Probate & Small Estates

Settling Estates After the Death of a loved One

The death of a loved one is a hard thing to go through. People need time to grieve, while still left to finalize their loved one’s affairs. Joe Kaufman and his team are dedicated to helping our clients sort out these affairs. Here are a few things to consider and investigate following the death of a loved one:

  • What are the names of the decedent’s surviving next of kin (i.e. a spouse, children, parents, siblings). Depending on survivorship, these individuals are considered as heirs of the estate. Heirs are notified of any estate proceeding.
  • What assets were owned solely by the decedent? For example, who is listed on the deed to real property, the titles to vehicles, owner on bank accounts, beneficiaries on investment and retirement accounts? The solely owned assets may be subject to a probate or small estate proceeding to legally transfer ownership to those entitled.
  • Did the decedent have a Will? If so, this is considered a testate estate and its beneficiaries are considered as devisees. The court will always try and honor the terms of a legally executed Will unless the devisees of the Will agree otherwise. The court will allow distribution of the assets once all creditor and tax matters are resolved. Devisees are notified of any estate proceeding.
  • If the decedent did not have a Will, this is considered an intestate estate. This means that any remaining at distribution will be equally divided among the decedent’s heirs, unless they agree otherwise.
  • What are the known creditors of the estate? Are there outstanding loans, credit card bills, medical bills, support obligations, etc.? They will need to be notified of the decedent’s death.

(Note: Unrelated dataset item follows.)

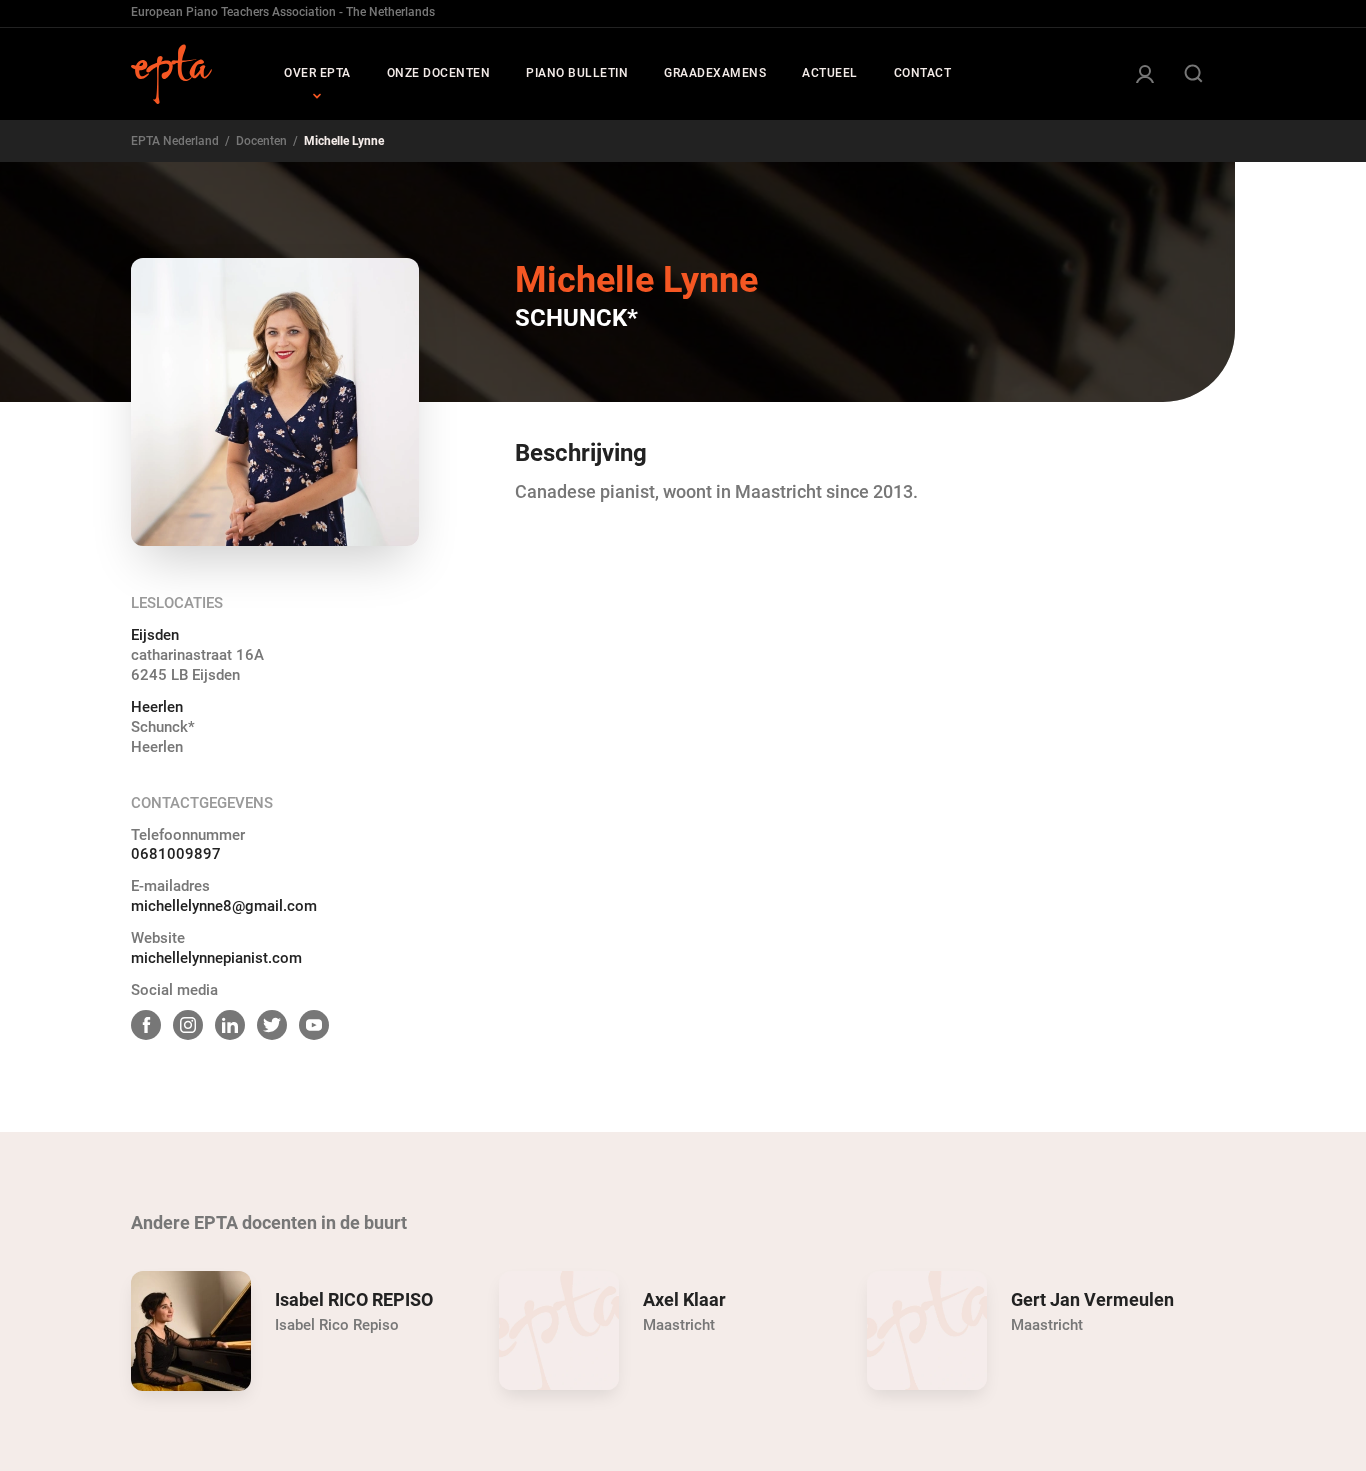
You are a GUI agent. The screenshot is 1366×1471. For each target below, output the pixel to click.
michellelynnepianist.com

Estate proceedings are put in place by law not only to protect the heirs and devisees interest in an estate but also to protect the rights of creditors who may be owed money at the time of the person’s death. Joe Kaufman can answer questions to help determine how to settle your loved one’s affairs.

The value of the estate determines what, if any, estate proceeding is necessary. A small estate proceeding is a little less complicated, and an Affiant swears to satisfy all creditor and tax matters. A formal probate is overseen by the court, a personal representative and an attorney. There are more required actions in a formal probate.